BEGIN
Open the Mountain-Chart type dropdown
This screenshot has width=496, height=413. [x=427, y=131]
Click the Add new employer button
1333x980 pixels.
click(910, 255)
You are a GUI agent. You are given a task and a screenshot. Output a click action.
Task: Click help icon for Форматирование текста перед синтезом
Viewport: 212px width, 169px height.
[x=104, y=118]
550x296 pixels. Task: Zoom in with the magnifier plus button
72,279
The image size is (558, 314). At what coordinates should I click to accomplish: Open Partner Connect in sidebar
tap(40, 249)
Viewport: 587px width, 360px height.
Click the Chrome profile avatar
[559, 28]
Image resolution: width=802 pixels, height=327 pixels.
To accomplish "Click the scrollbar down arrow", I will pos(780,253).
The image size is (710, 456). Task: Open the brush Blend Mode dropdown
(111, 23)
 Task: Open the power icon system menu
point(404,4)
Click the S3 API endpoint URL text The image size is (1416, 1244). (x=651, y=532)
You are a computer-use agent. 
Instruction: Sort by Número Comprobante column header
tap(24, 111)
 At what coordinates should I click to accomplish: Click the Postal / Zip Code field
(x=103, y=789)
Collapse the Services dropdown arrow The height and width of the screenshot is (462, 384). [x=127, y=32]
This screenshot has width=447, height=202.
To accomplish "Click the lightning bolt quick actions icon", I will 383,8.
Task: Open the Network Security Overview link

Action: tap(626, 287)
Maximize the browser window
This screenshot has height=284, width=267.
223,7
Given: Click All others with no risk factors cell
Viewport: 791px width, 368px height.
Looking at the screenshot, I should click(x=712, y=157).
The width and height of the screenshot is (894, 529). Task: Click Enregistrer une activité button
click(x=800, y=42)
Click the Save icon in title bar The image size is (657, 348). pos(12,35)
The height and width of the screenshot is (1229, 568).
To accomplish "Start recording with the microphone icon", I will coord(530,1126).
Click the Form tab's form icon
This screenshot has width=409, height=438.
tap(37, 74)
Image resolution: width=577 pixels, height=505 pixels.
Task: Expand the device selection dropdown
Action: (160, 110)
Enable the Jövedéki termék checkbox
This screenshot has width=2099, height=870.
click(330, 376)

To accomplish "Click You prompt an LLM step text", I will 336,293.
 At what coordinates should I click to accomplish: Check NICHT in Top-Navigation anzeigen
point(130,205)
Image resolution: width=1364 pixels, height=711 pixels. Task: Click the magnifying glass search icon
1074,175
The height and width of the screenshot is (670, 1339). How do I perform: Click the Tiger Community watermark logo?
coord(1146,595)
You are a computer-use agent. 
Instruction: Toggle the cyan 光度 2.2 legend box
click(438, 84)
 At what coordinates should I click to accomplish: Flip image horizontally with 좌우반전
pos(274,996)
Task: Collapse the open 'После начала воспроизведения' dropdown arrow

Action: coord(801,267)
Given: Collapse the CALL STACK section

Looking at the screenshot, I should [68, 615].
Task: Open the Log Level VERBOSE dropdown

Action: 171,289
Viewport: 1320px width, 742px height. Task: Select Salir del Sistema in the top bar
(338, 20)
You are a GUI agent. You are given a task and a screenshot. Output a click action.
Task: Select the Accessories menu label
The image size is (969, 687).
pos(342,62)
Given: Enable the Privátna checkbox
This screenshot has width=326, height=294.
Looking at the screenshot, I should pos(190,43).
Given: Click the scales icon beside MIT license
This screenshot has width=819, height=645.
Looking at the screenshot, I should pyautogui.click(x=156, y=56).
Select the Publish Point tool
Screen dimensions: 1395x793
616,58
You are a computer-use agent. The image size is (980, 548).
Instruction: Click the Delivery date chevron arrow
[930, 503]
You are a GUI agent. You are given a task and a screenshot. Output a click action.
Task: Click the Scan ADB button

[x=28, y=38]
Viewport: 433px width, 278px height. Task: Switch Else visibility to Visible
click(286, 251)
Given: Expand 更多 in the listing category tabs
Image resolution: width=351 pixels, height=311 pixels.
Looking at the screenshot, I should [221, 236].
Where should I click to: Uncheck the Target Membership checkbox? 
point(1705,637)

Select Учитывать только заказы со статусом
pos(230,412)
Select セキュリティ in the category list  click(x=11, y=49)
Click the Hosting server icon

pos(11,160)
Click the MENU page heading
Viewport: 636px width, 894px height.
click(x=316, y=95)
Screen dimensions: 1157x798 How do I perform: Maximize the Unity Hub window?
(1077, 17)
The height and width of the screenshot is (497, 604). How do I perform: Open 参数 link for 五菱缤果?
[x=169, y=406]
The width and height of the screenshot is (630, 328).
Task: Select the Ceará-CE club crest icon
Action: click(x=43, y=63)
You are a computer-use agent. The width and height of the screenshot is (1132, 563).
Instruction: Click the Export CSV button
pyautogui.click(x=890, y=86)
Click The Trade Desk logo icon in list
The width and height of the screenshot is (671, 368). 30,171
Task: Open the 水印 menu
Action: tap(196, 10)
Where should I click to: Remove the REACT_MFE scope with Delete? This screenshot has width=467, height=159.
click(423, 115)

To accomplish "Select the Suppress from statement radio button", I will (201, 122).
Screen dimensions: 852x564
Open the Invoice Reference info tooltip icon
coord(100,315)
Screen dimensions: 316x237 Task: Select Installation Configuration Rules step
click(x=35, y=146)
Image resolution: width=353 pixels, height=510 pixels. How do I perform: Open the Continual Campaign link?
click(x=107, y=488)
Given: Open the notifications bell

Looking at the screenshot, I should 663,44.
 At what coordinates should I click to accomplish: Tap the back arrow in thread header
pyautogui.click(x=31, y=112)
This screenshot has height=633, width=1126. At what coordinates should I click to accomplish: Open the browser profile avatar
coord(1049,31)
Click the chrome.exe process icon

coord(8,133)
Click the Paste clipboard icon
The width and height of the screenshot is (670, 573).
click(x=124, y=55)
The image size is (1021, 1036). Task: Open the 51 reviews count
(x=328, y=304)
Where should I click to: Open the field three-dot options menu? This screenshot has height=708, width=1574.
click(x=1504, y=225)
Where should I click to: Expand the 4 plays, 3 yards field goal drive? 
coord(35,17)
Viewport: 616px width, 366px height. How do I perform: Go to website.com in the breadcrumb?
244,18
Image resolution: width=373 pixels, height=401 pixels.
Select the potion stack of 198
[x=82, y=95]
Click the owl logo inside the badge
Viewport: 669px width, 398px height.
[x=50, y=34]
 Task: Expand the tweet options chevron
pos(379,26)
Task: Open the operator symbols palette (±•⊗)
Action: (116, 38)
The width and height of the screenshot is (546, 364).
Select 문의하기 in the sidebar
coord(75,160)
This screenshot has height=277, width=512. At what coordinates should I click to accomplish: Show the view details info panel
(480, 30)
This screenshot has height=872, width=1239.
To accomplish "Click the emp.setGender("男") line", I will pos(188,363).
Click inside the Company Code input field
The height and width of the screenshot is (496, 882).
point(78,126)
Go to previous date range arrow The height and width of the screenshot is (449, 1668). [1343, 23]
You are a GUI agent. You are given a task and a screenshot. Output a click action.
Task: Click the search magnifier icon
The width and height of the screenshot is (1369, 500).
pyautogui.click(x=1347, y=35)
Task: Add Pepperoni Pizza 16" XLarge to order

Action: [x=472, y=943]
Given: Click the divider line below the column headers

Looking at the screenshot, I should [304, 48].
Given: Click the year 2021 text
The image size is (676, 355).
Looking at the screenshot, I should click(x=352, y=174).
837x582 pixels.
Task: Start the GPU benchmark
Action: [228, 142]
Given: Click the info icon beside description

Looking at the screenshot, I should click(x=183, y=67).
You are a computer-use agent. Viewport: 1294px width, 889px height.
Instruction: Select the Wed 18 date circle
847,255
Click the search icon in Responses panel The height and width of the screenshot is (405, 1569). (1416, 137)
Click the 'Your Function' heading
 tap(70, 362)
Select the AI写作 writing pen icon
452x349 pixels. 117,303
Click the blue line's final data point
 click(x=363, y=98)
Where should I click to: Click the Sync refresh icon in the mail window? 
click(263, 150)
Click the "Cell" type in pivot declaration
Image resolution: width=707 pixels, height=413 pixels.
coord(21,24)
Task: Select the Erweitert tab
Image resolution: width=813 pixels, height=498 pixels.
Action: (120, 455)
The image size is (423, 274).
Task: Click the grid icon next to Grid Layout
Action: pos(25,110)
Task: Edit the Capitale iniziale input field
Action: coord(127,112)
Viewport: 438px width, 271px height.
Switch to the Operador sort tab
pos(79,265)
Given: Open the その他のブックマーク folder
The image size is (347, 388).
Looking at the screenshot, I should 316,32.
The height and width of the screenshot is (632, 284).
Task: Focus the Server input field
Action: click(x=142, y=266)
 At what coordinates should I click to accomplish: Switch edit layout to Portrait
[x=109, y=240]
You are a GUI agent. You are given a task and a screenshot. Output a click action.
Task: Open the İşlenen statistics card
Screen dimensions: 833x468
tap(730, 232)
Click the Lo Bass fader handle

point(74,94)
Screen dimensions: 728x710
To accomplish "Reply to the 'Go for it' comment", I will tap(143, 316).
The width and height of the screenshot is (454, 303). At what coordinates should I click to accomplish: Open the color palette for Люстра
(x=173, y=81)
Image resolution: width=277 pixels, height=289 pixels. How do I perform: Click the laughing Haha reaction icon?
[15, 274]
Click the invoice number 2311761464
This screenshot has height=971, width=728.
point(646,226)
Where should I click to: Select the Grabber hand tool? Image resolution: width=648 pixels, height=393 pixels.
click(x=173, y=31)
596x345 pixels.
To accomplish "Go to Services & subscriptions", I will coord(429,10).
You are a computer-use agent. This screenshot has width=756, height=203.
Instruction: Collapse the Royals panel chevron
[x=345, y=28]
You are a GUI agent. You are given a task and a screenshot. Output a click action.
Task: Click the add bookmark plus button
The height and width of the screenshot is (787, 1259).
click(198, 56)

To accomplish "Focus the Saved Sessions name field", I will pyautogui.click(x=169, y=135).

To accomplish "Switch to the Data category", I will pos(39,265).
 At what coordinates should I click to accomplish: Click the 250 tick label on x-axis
END
- Objective -
Copy out the listing lines starting at the one containing "You are a computer-use agent. The width" and ending at the one containing "coord(75,160)", both included, with nothing else.

- Right answer -
You are a computer-use agent. The width and height of the screenshot is (1132, 563).
Instruction: Click the Export CSV button
pyautogui.click(x=890, y=86)
Click The Trade Desk logo icon in list
The width and height of the screenshot is (671, 368). 30,171
Task: Open the 水印 menu
Action: tap(196, 10)
Where should I click to: Remove the REACT_MFE scope with Delete? This screenshot has width=467, height=159.
click(423, 115)

To accomplish "Select the Suppress from statement radio button", I will (201, 122).
Screen dimensions: 852x564
Open the Invoice Reference info tooltip icon
coord(100,315)
Screen dimensions: 316x237 Task: Select Installation Configuration Rules step
click(x=35, y=146)
Image resolution: width=353 pixels, height=510 pixels. How do I perform: Open the Continual Campaign link?
click(x=107, y=488)
Given: Open the notifications bell

Looking at the screenshot, I should 663,44.
 At what coordinates should I click to accomplish: Tap the back arrow in thread header
pyautogui.click(x=31, y=112)
This screenshot has height=633, width=1126. At what coordinates should I click to accomplish: Open the browser profile avatar
coord(1049,31)
Click the chrome.exe process icon

coord(8,133)
Click the Paste clipboard icon
The width and height of the screenshot is (670, 573).
click(x=124, y=55)
The image size is (1021, 1036). Task: Open the 51 reviews count
(x=328, y=304)
Where should I click to: Open the field three-dot options menu? This screenshot has height=708, width=1574.
click(x=1504, y=225)
Where should I click to: Expand the 4 plays, 3 yards field goal drive? 
coord(35,17)
Viewport: 616px width, 366px height. How do I perform: Go to website.com in the breadcrumb?
244,18
Image resolution: width=373 pixels, height=401 pixels.
Select the potion stack of 198
[x=82, y=95]
Click the owl logo inside the badge
Viewport: 669px width, 398px height.
[x=50, y=34]
 Task: Expand the tweet options chevron
pos(379,26)
Task: Open the operator symbols palette (±•⊗)
Action: (116, 38)
The width and height of the screenshot is (546, 364).
Select 문의하기 in the sidebar
coord(75,160)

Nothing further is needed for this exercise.